--- ÉNONCÉ DU PROBLÈME ---
Extrayez mot pour mot, du texte sur la plainte visant un animateur de radio, le passage situé entre « Commentaires du mis » et « ondes de CJMS-AM. », bornes incluses.

Quant à cette seconde intervention, le plaignant regrette
que dès qu’il eut fait part à l’animateur de son désaccord et qu’il eut tenté
d’informer ce dernier sur les règles en vigueur au CRTC, il lui ait
«aussitôt raccroché la ligne et a déclaré en ondes « Je suis le
Capitaine de ce Bateau » en ajoutant que ses patrons lui laissaient le
champ libre». M. Mathieu précise également que le ton qu’il a utilisé,
lors de cet appel téléphonique, «était empreint de politesse et de
courtoisie contrairement à l’attitude agressive et méprisante de l’animateur
[M.] Bradette».
Suivant cette même émission, un second auditeur prénommé
Joseph intervient sur les ondes «et encore une fois alors que Joseph ne
se dit pas d’accord avec les propos de l’animateur», il se fait
«rabrouer et se fait raccrocher tandis que monsieur Bradette clame haut
et fort « Je suis le capitaine du [b]ateau »». M. Mathieu
soutient que l’animateur a, de ce fait, brimé ce second interlocuteur «en
le privant d’émettre son opinion» et en présentant une information
déséquilibrée.
M. Mathieu conclut en indiquant que, de son avis, les
mis-en-cause ont manqué aux «règles du Conseil sur la diffusion des
tribunes téléphoniques», à «la Loi sur la radio, principalement à
la programmation qui se doit d’être de qualité et à l’équilibre en matière de
diffusion». Il affirme également que «la station et l’animateur ont
refusé aux participants d’exercer leur droit fondamental de réplique» et
de présenter une «opinion contraire à celle de l’animateur», ce qui
aurait occasionné une entorse à la «liberté d’expression», de même
qu’au «choix et traitement des contributions du public». En regard
de ces griefs, le plaignant soutient que l’animateur et la station
radiophonique «ont usurpé leur privilège d’utiliser les ondes», en
présentant une programmation déséquilibrée et en manquant de respect envers les
auditeurs intervenant sur la tribune téléphonique.
Commentaires du mis en cause
M. Alexandre Azoulay rappelle, en premier lieu, que «Communications
Médialex, la station radiophonique CJMS et toutes les parties
impliquées» dans l’émission du 6 janvier 2005, ont présenté «de
sincères excuses» et diffusé la décision du Conseil canadien des normes
de la radiotélévision sur les ondes de CJMS-AM.
Le mis-en-cause soutient également que les responsables de
la chaîne radiophonique ont pris les moyens pour améliorer le «système de
délai de mise-en-ondes (sic)» et «pris les mesures de sécurité
nécessaires», afin de «contrôler en temps réel ce qui se
passe» en ondes.

Exemples de repérage sur écran:
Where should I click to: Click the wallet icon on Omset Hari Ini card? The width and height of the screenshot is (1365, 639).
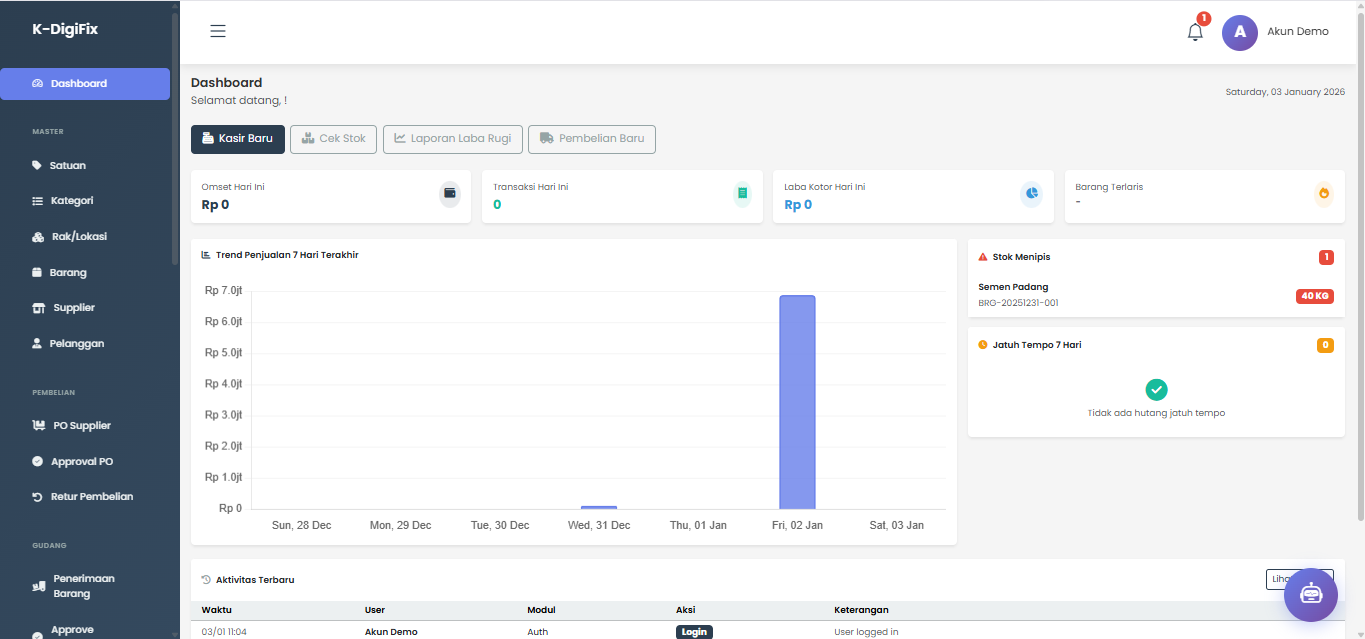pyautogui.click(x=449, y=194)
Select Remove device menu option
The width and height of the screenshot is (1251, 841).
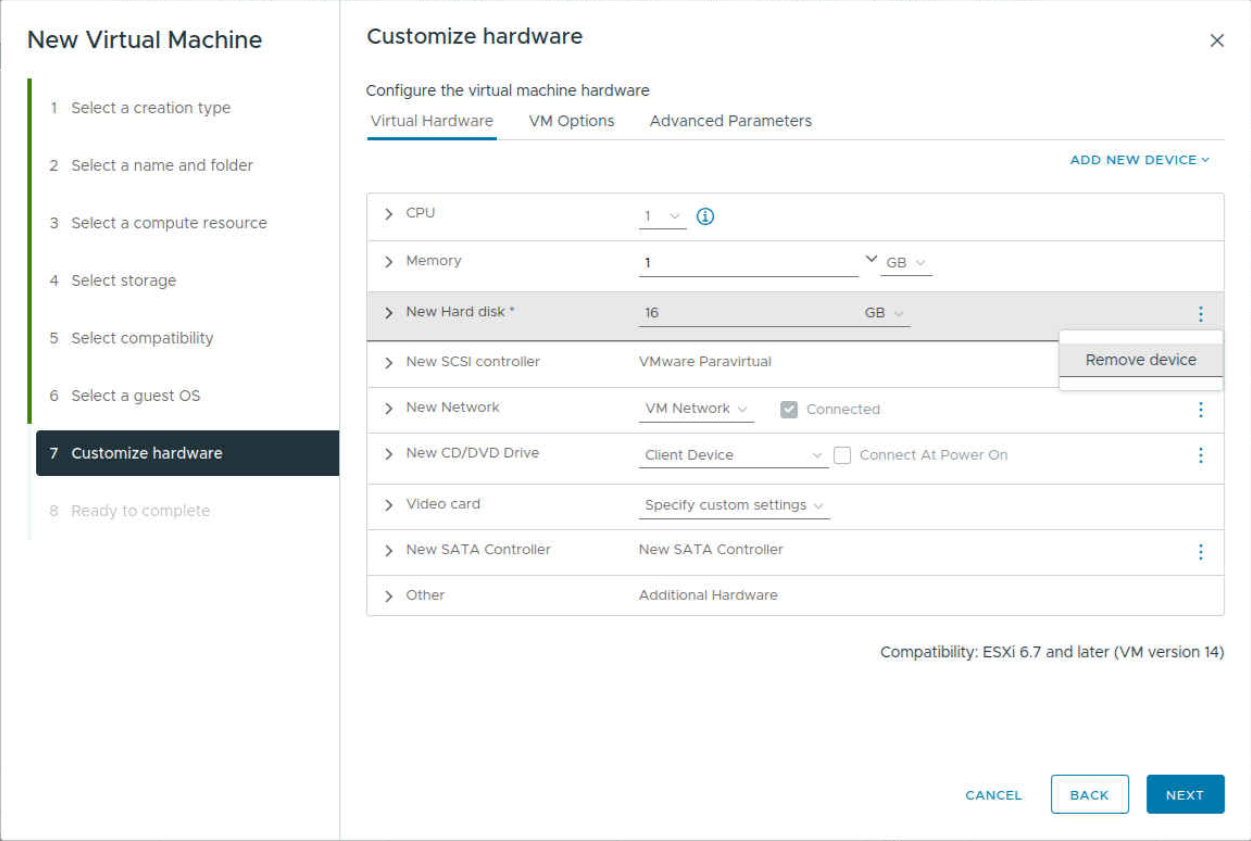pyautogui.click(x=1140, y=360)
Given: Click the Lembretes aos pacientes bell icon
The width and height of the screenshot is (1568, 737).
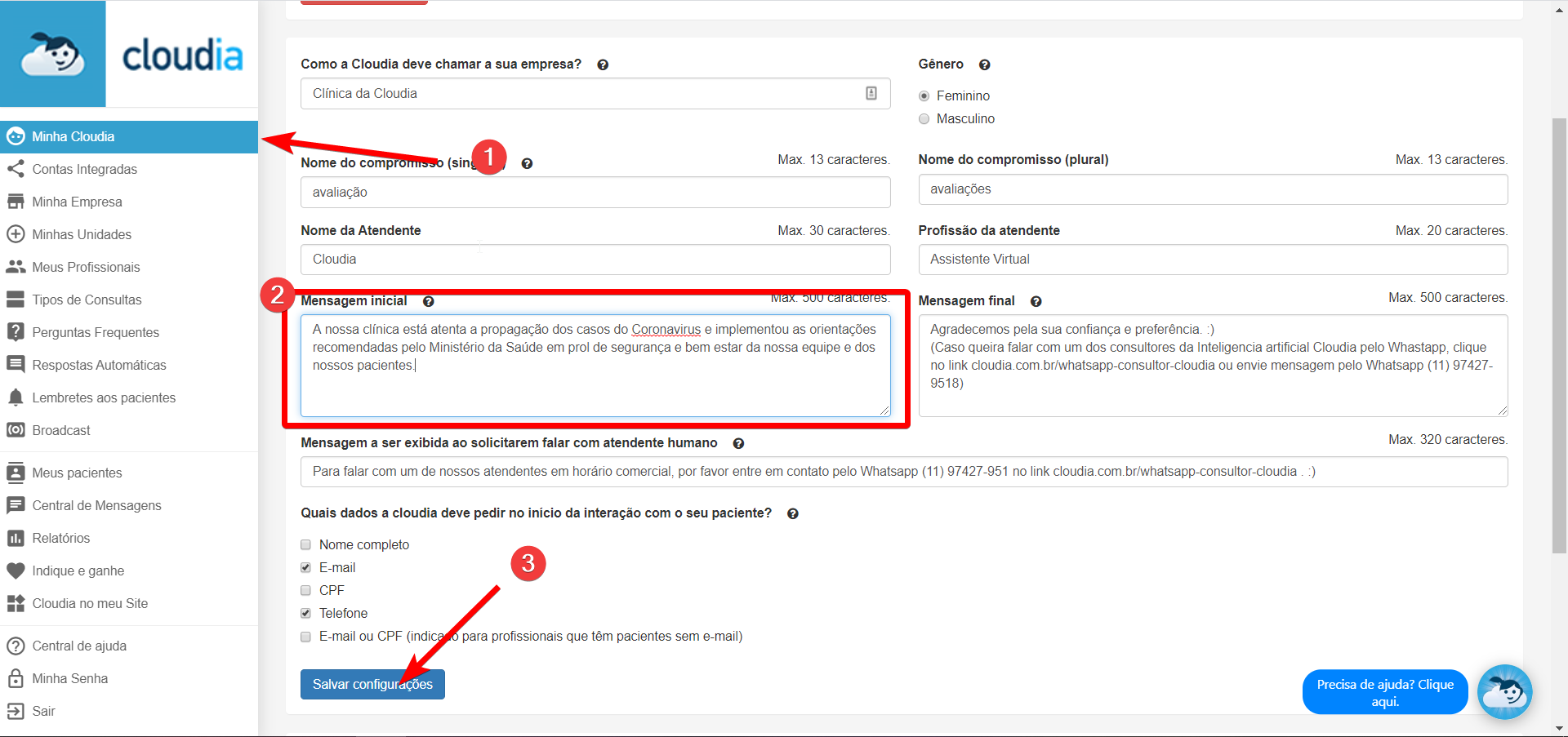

--- SOLUTION PROPOSÉE ---
Commentaires du mis en cause
M. Alexandre Azoulay rappelle, en premier lieu, que «Communications
Médialex, la station radiophonique CJMS et toutes les parties
impliquées» dans l’émission du 6 janvier 2005, ont présenté «de
sincères excuses» et diffusé la décision du Conseil canadien des normes
de la radiotélévision sur les ondes de CJMS-AM.